Alex Bennée Fri, 31 Mar 2017 06:15:07 -0700

Alex Bennée <alex.ben...@linaro.org> writes:

> Pavel Dovgalyuk <dovga...@ispras.ru> writes:
>
>>> From: mttcg-requ...@listserver.greensocs.com 
>>> [mailto:mttcg-requ...@listserver.greensocs.com]
>>> Pavel Dovgalyuk <dovga...@ispras.ru> writes:
>>> >> From: mttcg-requ...@listserver.greensocs.com [mailto:mttcg-
>>> requ...@listserver.greensocs.com]
>>> >> Pavel Dovgalyuk <dovga...@ispras.ru> writes:
>>> >> >> From: mttcg-requ...@listserver.greensocs.com [mailto:mttcg-
>>> >> requ...@listserver.greensocs.com]
>>> >> >> Pavel Dovgalyuk <dovga...@ispras.ru> writes:
>>> <snip>
>>> >> >> > I tested on vexpress-a9 platform with Debian wheezy.
>>> >> >>
>>> >> >> Thanks for that. I now have a test case that I can reproduce failures 
>>> >> >> on
>>> >> >> without needing graphics.
>>> >> >>
>>> >> >> I've been investigating if there are any problems with the timer
>>> >> >> processing now they have been moved into the TCG thread. The record
>>> >> >> stage seems to work fine but I'm having difficulty figuring out why
>>> >> >> playback freezes. It seems we get to a point where we are stuck 
>>> >> >> waiting
>>> >> >> for a suspiciously exact timer deadline:
>>> >> >
>>> >> > I've encountered the following behavior at replay stage:
>>> >> > - replay takes some instructions to execute (qemu_icount += counter)
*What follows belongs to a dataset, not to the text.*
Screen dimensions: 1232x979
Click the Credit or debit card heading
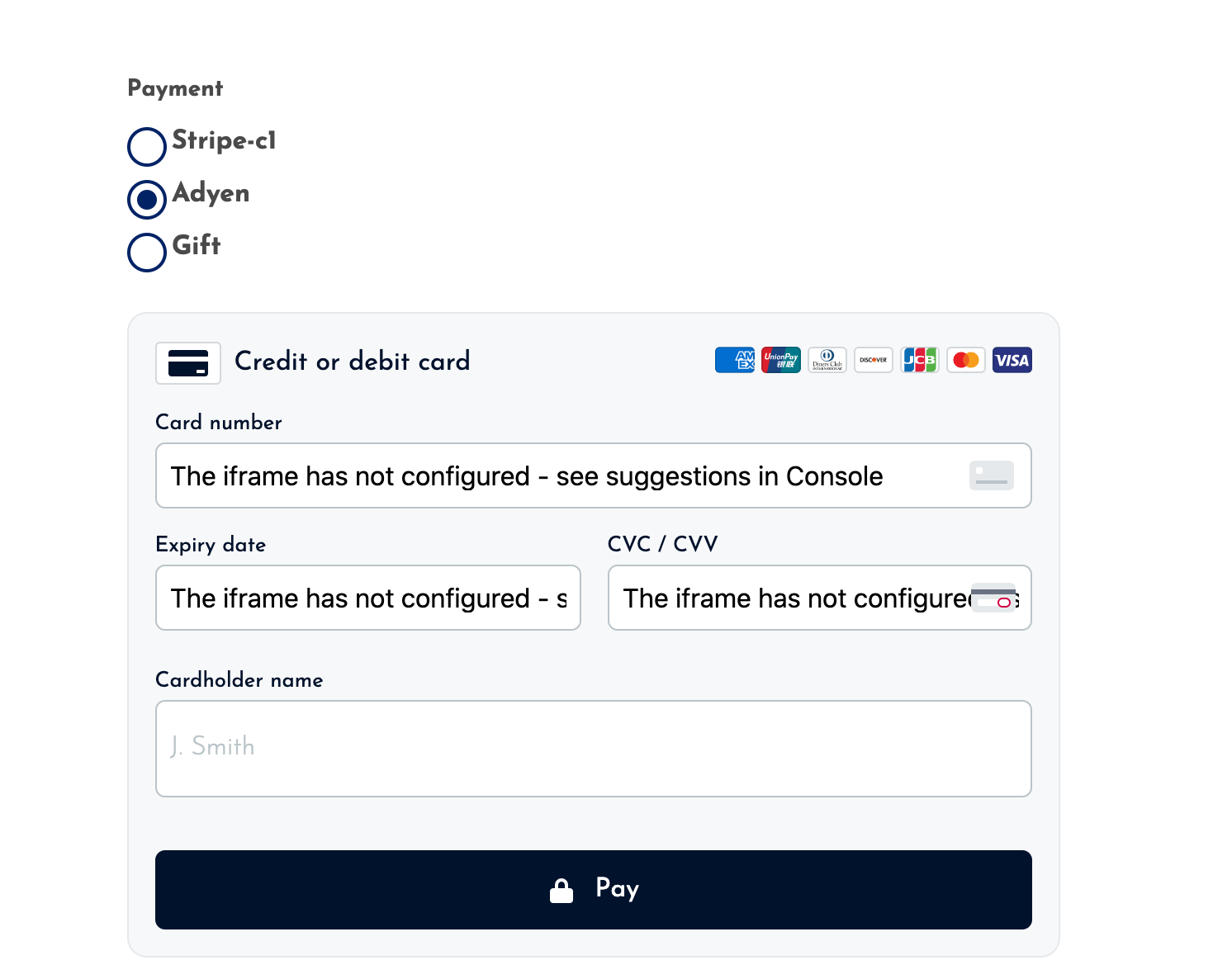[x=353, y=361]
>>> >> > - virtual timer is fired
>>> >>
>>> >> This is the virtual timer based on icount not the virtual rt timer? So
>>> >
>>> > Regular virtual timer. It's value is based on icount.
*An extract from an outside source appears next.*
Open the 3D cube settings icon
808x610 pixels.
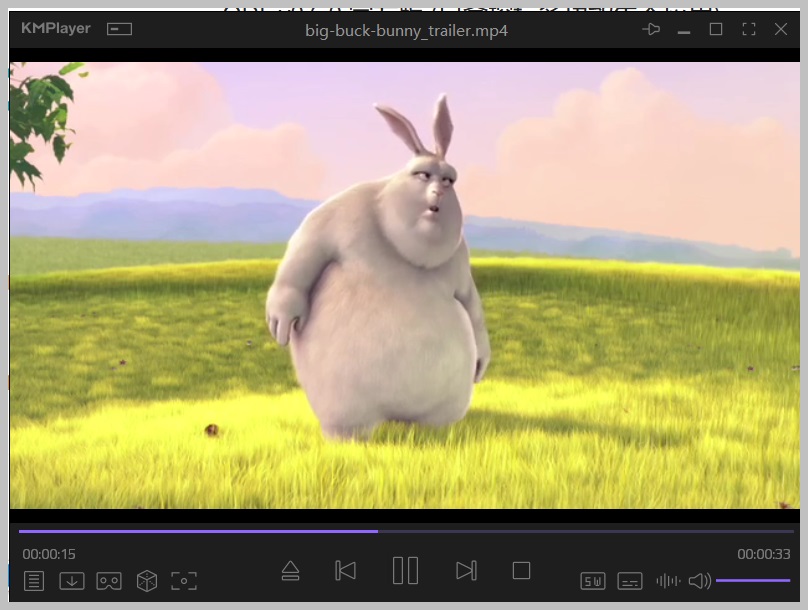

>>> > virtual_rt is used for internal icount purposes.
>>>
>>> And this is where the clock warps come in? The bias brings the
>>> virtual_rt time forward because execution is waiting for some external
>>> event to fire (e.g. a timer IRQ)?
>>
>> I guess so. But bias is not updated when the vCPU works.
>> vCPU thread updates only qemu_icount which is used for virtual clock 
>> calculation.
>>
>>> >> under the new scheme of being processed in the vCPU loop we should only
>>> >> fire this one once all execution is done (although you may exit the loop
>>> >> early before icount is exhausted).
>>> >
>>> > We should stop the vCPU before processing virtual timers because:
>>> > - virtual clock depends on instruction counter
>>> > - virtual timers may change virtual hardware state
>>>
>>> If we do the processing in the top of main vCPU loop this should be
>>> equivalent. The instruction counter cannot run because we haven't
>>> entered tcg_exec_cpu. We also process virtual timers in this thread
>>> outside the loop so nothing else can be poking the hardware state.
>>
>> This is how qemu worked in older version - it switched between
>> processing tasks (vCPU and timers) in one thread.
>
> The only real difference is the sequencing in the old case was protected
> by the BQL - now its my program order.
>
>> But how we'll join this behavior with the current design and MTTCG?
>
> Ignore MTTCG for now. We don't even try and run multiple-threads when
> icount is enabled. However the change in the BQL locking is what has
> triggered the failures.
>
> Anyway I think I'm getting closer to narrowing it down. On record I see
> replay_current_step jump backwards with this:
>
> /* A common event print, called when reading or saving an event */
> static void print_event(uint8_t event)
> {
>     static int event_count;
>     static uint64_t last_step;
>     uint64_t this_step = replay_get_current_step();
>
>     fprintf(stderr, "replay: event %d is %d @ step=%#" PRIx64 "\n",
>             event_count, event, this_step);
>
>     if (this_step < last_step) {
>         fprintf(stderr,"%s: !!! step %d went backwards 
> %#"PRIx64"=>%#"PRIx64"!!!\n",
>                 __func__, event_count, last_step, this_step);
>         abort();
>     }
>     last_step = this_step;
>     event_count++;
> }
>
> void replay_put_event(uint8_t event)
> {
>     assert(event < EVENT_COUNT);
>     replay_put_byte(event);
>     print_event(event);
> }
>
> The jump back is fairly consistent in my case (event 66 in the vexpress
> run) but I'm fairly sure that is the bug. I can't see any reason for the
> step count to go backwards - indeed that breaks the premise of .
>
> Unfortunately when I start putting break and watchpoints in to see how
> this jump back occurs the problem goes away until I disable them. So
> this very much looks like a race condition corrupting the icount data.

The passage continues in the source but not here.